Os casos estão sendo relatados, com ampla documentação, para serem encaminhados na forma de denúncia aos organismos nacionais e internacionais de direitos humanos.  O relatório sobre a truculência ocorrida na desocupação da Secretaria da Fazenda será apresentado à população no próximo dia 26 de junho pelo Comitê contra a Tortura. “Necessitamos criar um protocolo com a BM e outros órgãos sobre como atuar em reintegrações de posse”, defende Julia. Há pelo menos 28 mandados de reintegrações de posses a serem realizadas na Capital, e não houve até agora uma reflexão crítica sobre o abuso de poder por parte das instituições.
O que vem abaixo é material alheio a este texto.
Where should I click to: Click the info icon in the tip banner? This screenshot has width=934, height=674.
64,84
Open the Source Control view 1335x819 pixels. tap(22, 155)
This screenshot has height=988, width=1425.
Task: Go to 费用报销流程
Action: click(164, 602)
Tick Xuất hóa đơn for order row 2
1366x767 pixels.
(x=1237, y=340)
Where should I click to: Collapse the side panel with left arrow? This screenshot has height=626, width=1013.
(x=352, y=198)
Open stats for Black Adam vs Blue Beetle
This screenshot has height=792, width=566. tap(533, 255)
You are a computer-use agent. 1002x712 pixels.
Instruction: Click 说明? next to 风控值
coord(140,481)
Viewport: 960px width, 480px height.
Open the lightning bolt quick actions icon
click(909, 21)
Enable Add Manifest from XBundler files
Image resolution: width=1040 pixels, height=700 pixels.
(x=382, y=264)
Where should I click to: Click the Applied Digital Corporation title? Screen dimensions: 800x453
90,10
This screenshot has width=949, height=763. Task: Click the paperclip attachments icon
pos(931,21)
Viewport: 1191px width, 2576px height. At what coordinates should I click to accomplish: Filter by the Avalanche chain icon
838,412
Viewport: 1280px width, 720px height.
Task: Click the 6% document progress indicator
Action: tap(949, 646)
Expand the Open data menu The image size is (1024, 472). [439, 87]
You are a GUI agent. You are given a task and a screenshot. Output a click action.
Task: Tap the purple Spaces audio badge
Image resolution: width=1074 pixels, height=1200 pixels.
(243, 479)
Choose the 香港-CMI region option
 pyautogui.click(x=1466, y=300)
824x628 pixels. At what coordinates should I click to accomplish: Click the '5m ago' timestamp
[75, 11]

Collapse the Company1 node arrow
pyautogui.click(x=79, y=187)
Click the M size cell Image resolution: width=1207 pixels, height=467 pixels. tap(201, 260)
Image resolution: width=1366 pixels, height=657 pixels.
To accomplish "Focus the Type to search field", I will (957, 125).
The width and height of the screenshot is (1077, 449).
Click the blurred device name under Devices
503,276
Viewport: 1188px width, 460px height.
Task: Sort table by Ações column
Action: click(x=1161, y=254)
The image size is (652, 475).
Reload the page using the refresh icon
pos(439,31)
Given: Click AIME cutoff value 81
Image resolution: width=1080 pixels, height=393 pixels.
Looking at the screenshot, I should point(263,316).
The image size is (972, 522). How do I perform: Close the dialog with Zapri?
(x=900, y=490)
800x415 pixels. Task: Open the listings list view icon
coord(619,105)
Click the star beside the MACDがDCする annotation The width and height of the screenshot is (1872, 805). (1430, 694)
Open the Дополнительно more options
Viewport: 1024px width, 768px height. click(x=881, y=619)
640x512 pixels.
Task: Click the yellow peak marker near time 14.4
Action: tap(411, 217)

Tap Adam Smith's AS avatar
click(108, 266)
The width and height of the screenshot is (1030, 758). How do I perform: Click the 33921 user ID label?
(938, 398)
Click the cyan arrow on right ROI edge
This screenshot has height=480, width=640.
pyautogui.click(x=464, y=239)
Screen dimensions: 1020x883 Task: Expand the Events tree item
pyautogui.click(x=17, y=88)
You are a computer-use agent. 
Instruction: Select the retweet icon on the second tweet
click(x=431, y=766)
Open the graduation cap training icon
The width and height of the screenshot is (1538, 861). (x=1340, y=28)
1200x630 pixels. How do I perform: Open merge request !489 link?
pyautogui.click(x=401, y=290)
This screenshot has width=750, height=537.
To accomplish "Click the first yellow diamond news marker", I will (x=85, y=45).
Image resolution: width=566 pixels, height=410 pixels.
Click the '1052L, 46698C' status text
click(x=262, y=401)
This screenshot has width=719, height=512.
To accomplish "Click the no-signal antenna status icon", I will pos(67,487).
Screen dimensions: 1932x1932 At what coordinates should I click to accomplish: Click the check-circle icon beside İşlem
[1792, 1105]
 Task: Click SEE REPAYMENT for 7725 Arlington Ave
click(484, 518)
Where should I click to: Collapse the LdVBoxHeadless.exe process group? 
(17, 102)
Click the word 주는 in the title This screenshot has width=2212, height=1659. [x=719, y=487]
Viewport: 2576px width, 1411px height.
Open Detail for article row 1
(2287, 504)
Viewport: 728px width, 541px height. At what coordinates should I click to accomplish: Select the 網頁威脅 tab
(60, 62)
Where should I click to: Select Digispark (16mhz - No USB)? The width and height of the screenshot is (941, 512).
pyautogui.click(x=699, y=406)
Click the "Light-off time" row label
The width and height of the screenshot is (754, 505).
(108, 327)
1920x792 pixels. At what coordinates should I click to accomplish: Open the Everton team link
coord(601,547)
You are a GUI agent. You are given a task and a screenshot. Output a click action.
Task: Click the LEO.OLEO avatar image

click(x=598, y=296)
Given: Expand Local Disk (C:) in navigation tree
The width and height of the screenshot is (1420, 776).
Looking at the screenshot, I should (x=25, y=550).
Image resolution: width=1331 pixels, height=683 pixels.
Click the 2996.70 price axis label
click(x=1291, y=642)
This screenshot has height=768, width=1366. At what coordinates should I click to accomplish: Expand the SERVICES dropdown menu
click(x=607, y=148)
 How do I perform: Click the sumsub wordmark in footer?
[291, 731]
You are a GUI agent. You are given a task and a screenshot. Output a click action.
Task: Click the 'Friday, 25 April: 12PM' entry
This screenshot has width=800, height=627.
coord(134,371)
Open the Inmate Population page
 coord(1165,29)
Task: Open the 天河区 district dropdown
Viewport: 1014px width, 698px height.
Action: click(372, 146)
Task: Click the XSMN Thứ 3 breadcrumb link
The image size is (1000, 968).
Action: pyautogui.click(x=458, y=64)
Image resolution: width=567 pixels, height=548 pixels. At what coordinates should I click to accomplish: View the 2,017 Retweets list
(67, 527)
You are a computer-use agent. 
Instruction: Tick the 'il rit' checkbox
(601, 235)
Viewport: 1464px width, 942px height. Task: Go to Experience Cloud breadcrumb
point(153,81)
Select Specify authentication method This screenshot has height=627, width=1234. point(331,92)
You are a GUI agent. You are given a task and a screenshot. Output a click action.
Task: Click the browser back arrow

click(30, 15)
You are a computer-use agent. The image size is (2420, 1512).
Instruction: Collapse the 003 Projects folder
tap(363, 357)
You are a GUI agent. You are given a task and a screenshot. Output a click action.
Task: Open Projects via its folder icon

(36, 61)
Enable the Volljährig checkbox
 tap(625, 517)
Agende-se (atividades relacionadas ao tema)

 

23 de junho, sexta-feira, no Clube de Cultura (Ramiro Barcellos, 1853, Porto Alegre):

  • 18 horas – Nada de silêncio, ódio deve ser denunciado – debate sobre o Projeto de Lei PL 7582/2014 sobre Crimes de Ódio, de autoria da deputada Maria do Rosário, e relatos de violações de direitos humanos
  • 19 horas – A violência das políticas higienistas. Discussão sobre as intolerâncias em relação aos moradores de rua, o direito democrático à cidade e à convivência
  • Exposição “Silêncios”

 

26 de junho, segunda-feira, 10h, no auditório da PRR 4ª Região Porto Alegre (Rua Otávio Francisco Caruso da Rocha, 800):

Reunião Pública do Comitê Estadual contra a Tortura do RS para apresentar o Relatório da Desocupação da Secretaria da Fazenda

Foto: Clarinha Glock. Pelotão de Choque da BM protege prédio desocupado no centro da cidade.